| Exercise objective |
Reproduce the records below verbatim, everything from the line containing "Task: Open the Map selection dropdown" down to the end of the records, both included. Leave the pictures out of your answer.

(Entries on finding words and elements)

start

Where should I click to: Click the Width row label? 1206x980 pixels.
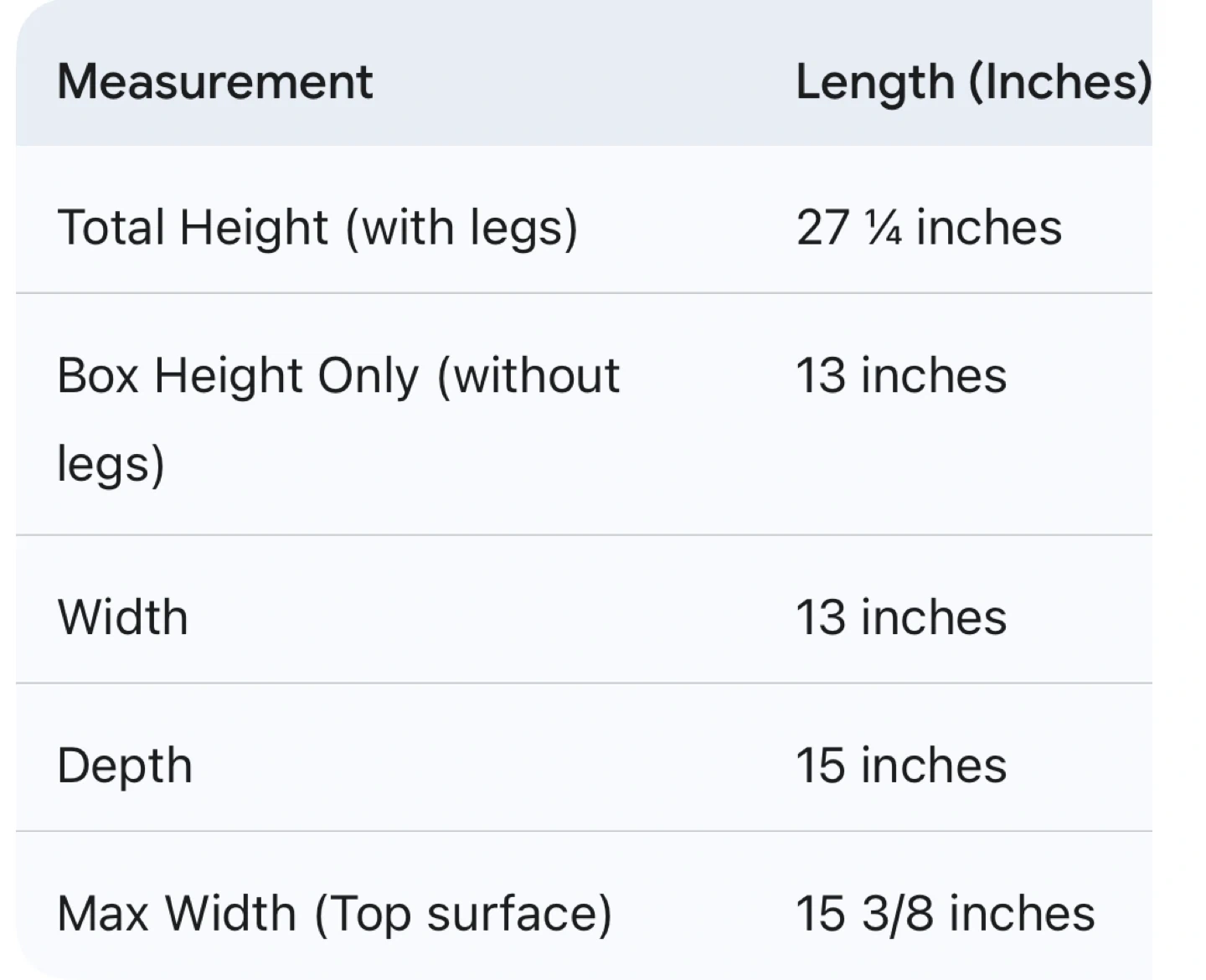tap(122, 617)
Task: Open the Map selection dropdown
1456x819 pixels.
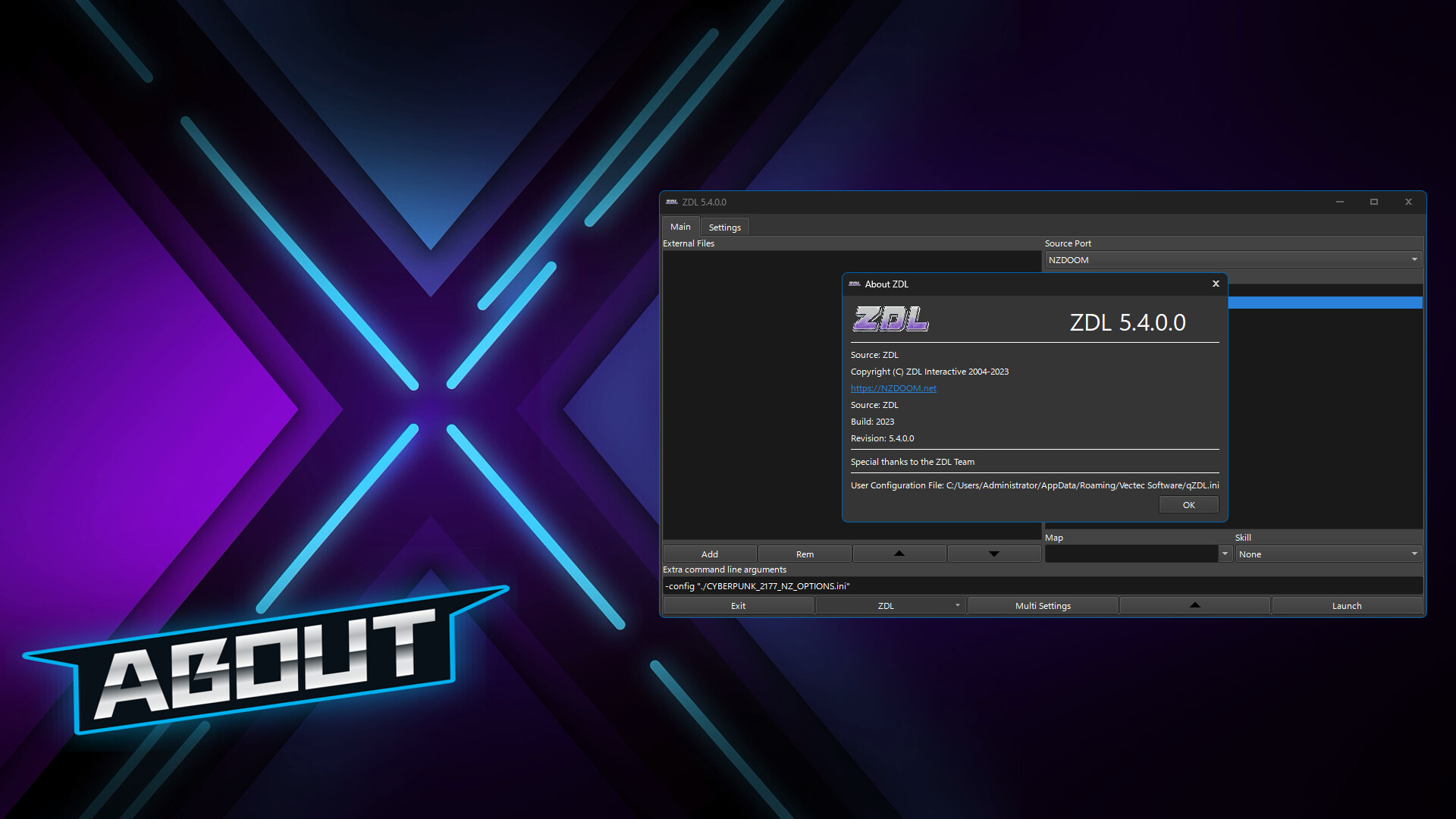Action: coord(1225,554)
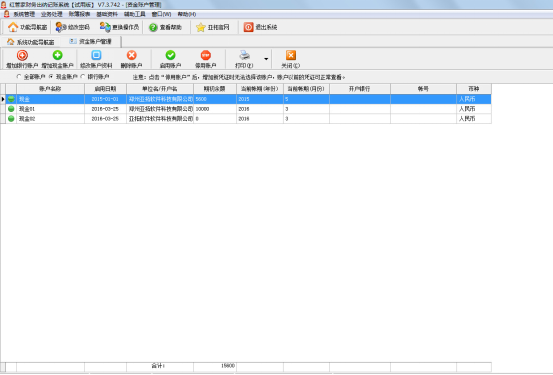Click the red Add Bank Account (增加银行账户) icon
This screenshot has width=553, height=375.
(x=22, y=55)
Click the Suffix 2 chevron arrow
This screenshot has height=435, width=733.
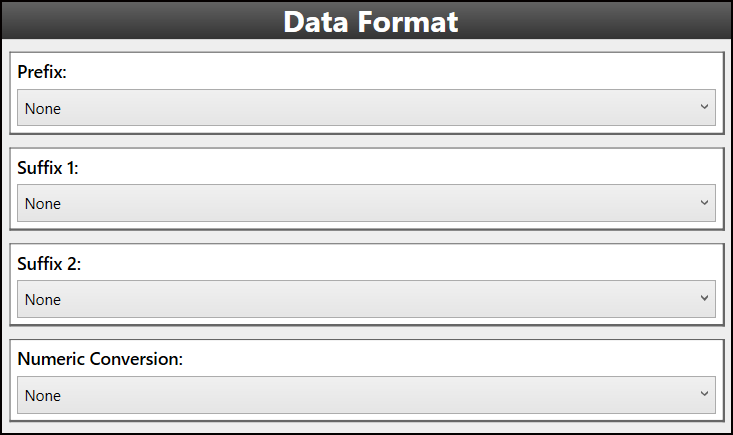point(704,298)
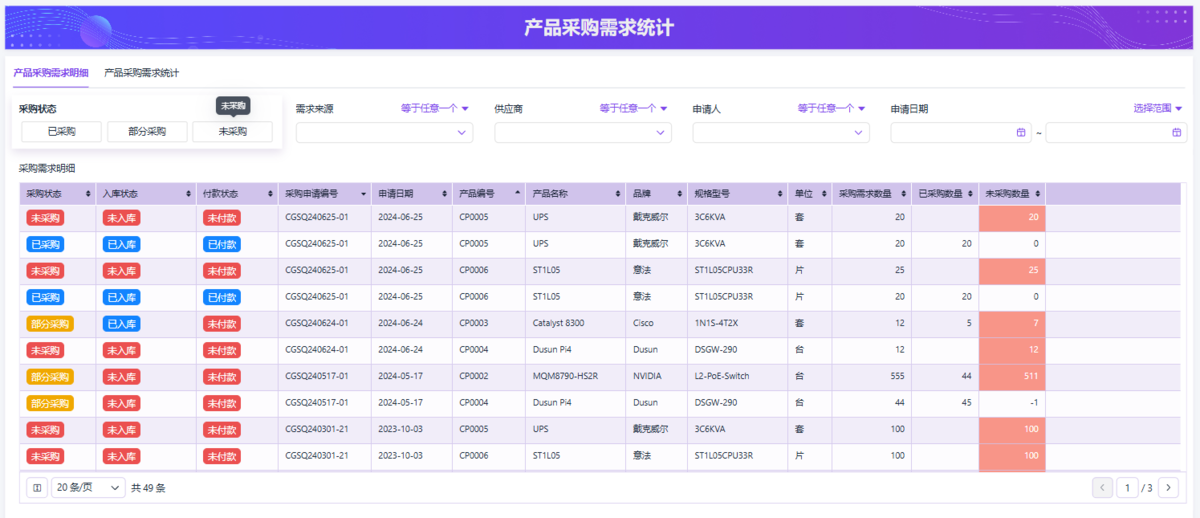The width and height of the screenshot is (1200, 518).
Task: Switch to 产品采购需求统计 tab
Action: pyautogui.click(x=142, y=73)
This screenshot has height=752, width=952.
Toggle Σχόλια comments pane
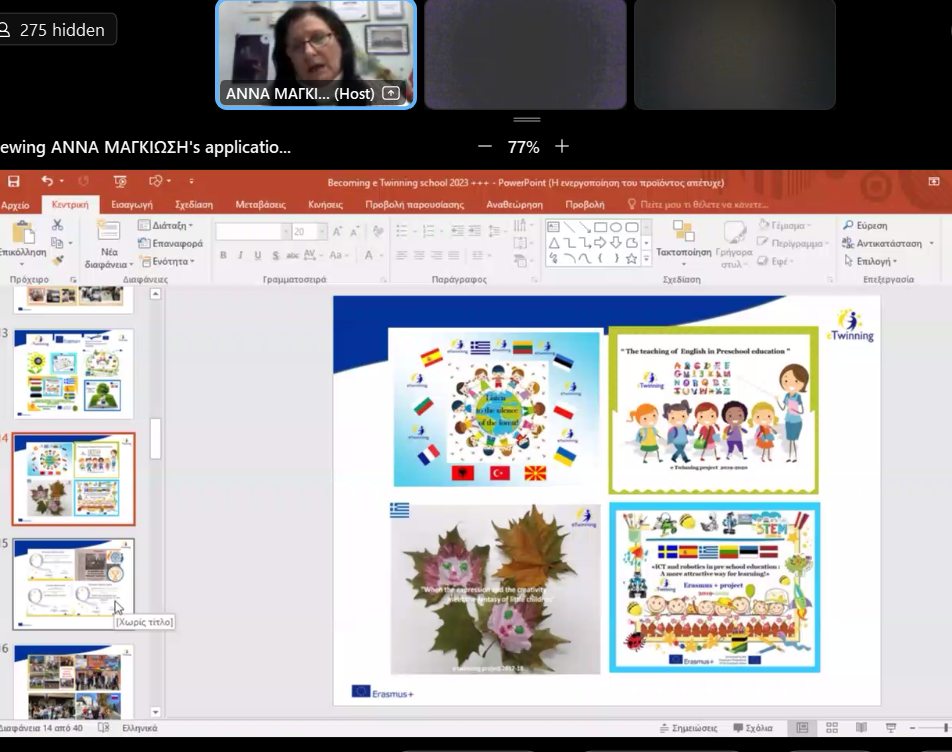point(753,728)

end

| Solution |
Task: Open the Map selection dropdown
1456x819 pixels.
Action: coord(1225,554)
Click the red Add Bank Account (增加银行账户) icon
This screenshot has width=553, height=375.
(x=22, y=55)
Click the Suffix 2 chevron arrow
This screenshot has height=435, width=733.
point(704,298)
The width and height of the screenshot is (1200, 518).
Task: Switch to 产品采购需求统计 tab
Action: pyautogui.click(x=142, y=73)
This screenshot has height=752, width=952.
Toggle Σχόλια comments pane
point(753,728)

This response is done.